By Nushin Arbabzadah

This month marks the eighth anniversary of the military intervention in Afghanistan, and media organisations are asking Afghans if they have seen any improvement in their lives since 2001. The answers range from an enthusiastic “yes” to claims that they were better off under the Taliban.

The question, of course, makes the dubious assumption that five years of Taliban rule is an appropriate benchmark against which to measure success. After all, the Taliban period was hardly typical of governance in Afghanistan: it was an exception to the traditional patterns of political leadership in which legitimacy is hereditary and restricted to members of tribes of royal ancestry.

Mullah Omar, a village preacher from an obscure tribe, would have had little chance of leading the country under normal circumstances. His rise to power was a direct consequence of the jihad against the Soviets, which resulted in the Afghan state’s loss of an already tenuous monopoly of violence over its citizens and the political empowerment of ethnic minorities, minor tribes and lesser-known political figures.

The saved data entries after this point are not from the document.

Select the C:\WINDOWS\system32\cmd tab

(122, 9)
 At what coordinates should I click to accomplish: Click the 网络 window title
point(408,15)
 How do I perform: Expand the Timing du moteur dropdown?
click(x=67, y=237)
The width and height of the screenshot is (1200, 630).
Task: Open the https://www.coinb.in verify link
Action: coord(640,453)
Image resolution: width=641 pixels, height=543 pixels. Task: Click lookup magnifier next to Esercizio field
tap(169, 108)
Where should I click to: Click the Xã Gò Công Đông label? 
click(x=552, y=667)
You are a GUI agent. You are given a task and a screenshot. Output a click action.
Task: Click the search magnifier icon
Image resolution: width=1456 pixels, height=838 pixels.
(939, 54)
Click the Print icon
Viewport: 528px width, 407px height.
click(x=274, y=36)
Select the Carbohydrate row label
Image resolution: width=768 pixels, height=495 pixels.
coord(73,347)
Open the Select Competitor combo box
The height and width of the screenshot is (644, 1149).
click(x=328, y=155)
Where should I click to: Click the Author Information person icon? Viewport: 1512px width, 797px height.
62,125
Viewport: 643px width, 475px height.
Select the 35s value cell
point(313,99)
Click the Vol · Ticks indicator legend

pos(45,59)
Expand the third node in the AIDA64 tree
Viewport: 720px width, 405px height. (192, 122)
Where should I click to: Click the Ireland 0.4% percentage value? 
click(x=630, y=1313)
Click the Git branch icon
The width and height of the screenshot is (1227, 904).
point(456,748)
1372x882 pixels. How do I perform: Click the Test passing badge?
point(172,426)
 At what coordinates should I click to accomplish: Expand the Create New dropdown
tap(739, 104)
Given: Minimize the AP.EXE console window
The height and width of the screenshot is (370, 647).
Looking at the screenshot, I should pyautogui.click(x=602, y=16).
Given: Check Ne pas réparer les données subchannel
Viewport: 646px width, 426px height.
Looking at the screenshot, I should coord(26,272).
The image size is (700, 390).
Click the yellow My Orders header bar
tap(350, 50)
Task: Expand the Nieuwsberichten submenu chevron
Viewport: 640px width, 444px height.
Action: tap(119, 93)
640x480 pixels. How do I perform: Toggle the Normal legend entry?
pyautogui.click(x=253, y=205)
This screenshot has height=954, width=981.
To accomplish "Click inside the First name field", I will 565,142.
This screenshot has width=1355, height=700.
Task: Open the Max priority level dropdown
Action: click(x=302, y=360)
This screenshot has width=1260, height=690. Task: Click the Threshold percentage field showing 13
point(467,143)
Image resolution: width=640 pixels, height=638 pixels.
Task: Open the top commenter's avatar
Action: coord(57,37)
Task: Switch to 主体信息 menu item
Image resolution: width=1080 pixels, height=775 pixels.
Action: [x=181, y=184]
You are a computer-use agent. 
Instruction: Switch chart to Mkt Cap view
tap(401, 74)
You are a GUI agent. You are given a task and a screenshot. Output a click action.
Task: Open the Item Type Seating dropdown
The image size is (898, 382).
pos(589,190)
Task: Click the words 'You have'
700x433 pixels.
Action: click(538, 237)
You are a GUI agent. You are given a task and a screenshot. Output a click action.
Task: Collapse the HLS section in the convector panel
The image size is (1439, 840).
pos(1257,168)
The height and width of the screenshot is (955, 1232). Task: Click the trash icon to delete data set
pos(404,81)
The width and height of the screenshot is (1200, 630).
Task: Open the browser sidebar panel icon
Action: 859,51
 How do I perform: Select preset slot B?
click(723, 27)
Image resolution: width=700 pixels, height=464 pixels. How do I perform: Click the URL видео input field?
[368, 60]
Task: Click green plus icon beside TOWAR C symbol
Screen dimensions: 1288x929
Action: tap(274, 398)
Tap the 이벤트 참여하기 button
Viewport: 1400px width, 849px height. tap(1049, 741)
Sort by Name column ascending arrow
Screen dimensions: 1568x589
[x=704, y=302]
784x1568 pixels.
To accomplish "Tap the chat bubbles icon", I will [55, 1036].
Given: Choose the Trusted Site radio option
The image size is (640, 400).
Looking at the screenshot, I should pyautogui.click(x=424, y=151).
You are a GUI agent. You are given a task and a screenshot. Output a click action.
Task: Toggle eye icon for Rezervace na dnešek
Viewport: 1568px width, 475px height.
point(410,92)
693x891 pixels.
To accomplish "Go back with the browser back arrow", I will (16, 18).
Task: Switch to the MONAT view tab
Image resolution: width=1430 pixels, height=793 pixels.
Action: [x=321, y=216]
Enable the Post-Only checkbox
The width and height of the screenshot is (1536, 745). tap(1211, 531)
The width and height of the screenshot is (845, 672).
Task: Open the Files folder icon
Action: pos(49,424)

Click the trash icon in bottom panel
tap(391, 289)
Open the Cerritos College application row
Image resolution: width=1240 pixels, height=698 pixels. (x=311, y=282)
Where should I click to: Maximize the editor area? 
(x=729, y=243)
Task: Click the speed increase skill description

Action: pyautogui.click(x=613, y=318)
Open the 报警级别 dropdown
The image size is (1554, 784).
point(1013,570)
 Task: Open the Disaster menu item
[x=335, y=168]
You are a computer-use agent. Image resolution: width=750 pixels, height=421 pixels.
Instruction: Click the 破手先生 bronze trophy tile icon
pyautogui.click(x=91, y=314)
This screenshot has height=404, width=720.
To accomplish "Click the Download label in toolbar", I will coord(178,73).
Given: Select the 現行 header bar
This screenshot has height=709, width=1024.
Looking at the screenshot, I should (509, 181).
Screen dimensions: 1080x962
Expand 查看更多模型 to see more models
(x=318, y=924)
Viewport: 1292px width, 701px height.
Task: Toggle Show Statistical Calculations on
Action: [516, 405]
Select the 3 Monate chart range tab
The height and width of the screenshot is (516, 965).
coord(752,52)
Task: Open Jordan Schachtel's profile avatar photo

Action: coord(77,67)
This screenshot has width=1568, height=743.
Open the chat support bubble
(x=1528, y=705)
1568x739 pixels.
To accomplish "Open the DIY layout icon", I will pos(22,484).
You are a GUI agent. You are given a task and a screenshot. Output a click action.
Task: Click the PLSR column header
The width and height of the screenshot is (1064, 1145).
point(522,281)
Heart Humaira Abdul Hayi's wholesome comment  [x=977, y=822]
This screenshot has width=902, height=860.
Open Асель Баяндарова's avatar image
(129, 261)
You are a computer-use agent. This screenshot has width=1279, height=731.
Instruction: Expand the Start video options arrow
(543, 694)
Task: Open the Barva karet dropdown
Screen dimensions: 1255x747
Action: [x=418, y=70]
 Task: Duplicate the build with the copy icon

Between the pre-war system of tribal aristocracy and the wartime anarchistic opening of the franchise to the easier qualifications of weaponry and piety, the rest is Afghan history as we know it: a central government struggling to gain a monopoly of violence in the face of armed irregulars, of whom the Taliban is merely the best known.

While the convenient label of “Taliban” suggests a coherent dichotomy of players, the real picture is more confused. Mullah Omar is only one example of the rise to power of ambitious men of obscure backgrounds from historically neglected regions. The ruthlessness of such strongmen has earned them many critics, but the diffusion of power that they embody represents a democratisation of sorts, albeit of an anarchistic rather than parliamentary kind. In an officialisation of the de facto empowerment of such figures, many have been co-opted into the present administration as a direct result of the 2001 invasion. This legitimised the strongmen’s place in society, ensuring that the wartime diffusion of power has carried on until today. In spite of the exclusion of Mullah Omar himself, the gun-and-scripture politics he represented has made the transition into “democratic” power, for better or worse.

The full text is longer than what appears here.